- Goal -
Could you write out every one of the rows below again, requests included, with each coordinate in the answers offset by 90? Leave the pictures out.

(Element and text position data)
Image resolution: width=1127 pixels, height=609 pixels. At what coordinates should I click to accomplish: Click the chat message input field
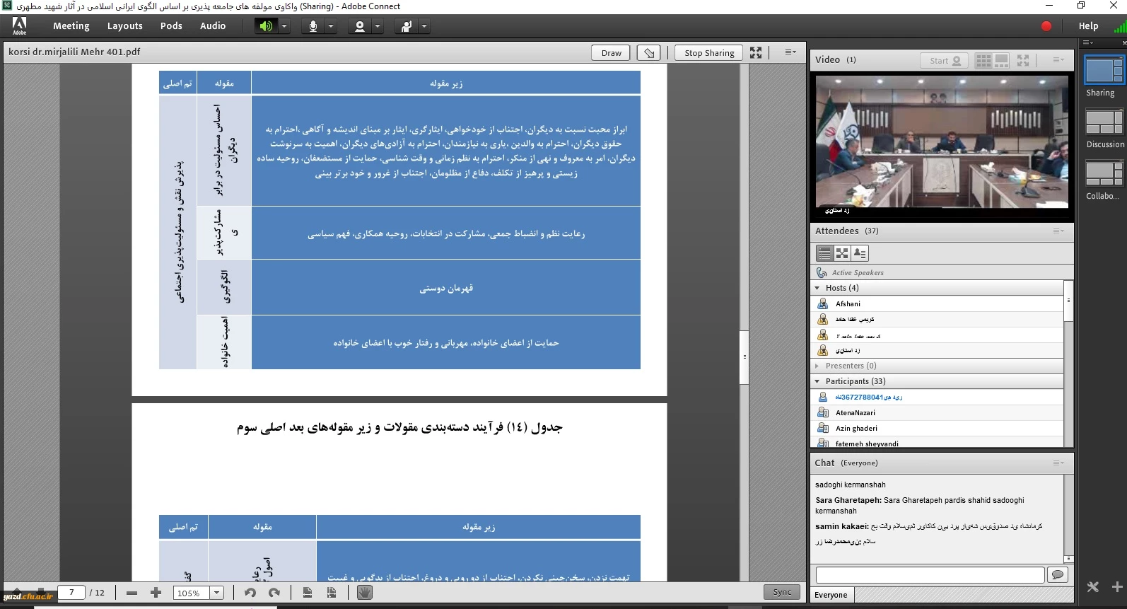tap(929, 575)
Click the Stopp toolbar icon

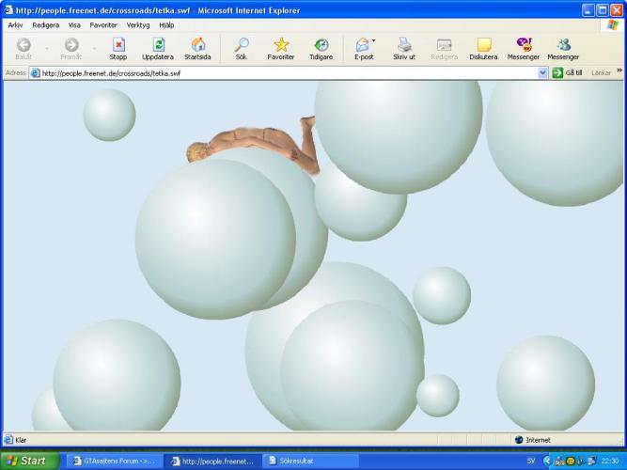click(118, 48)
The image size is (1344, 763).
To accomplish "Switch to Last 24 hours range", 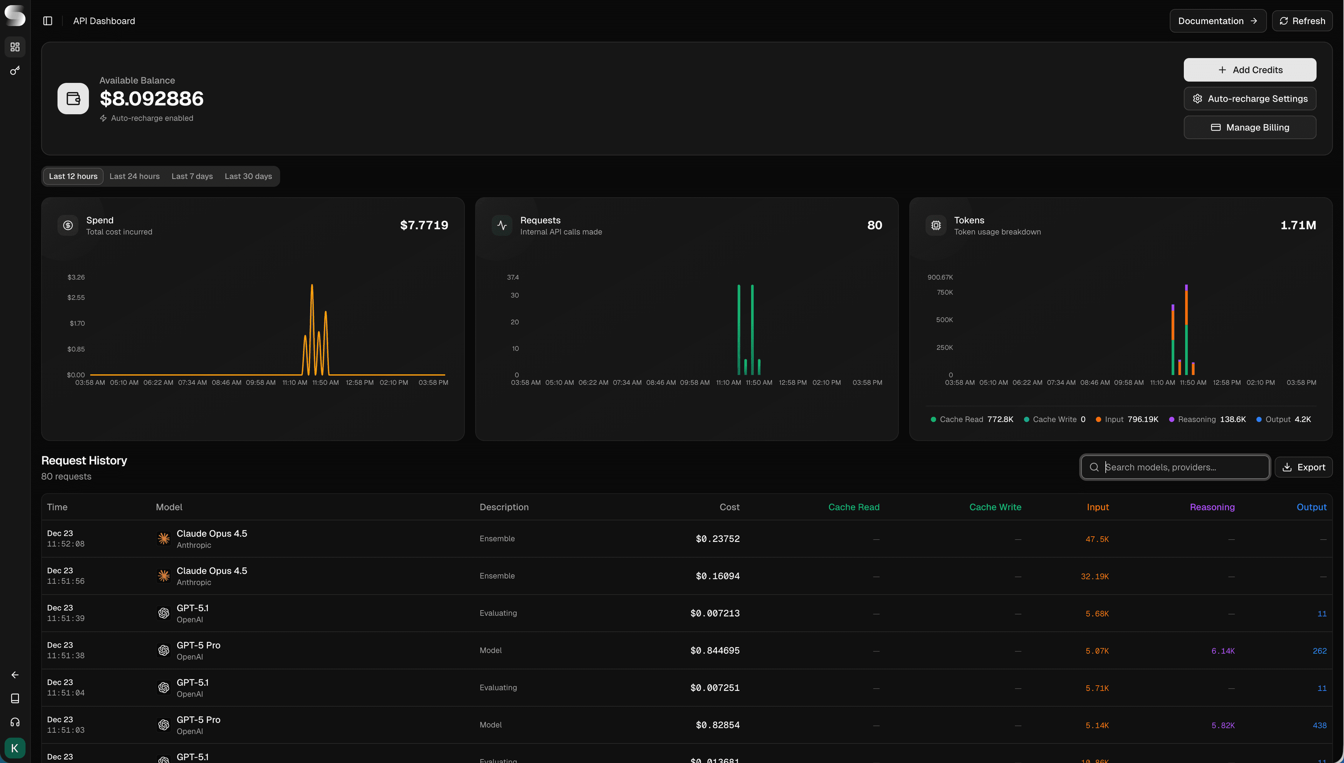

- Full solution -
Image resolution: width=1127 pixels, height=609 pixels. At what coordinates should I click to accomplish: Click the chat message input field
tap(1019, 665)
Click the Stopp toolbar icon

click(208, 138)
The image size is (1344, 763).
To accomplish "Switch to Last 24 hours range", 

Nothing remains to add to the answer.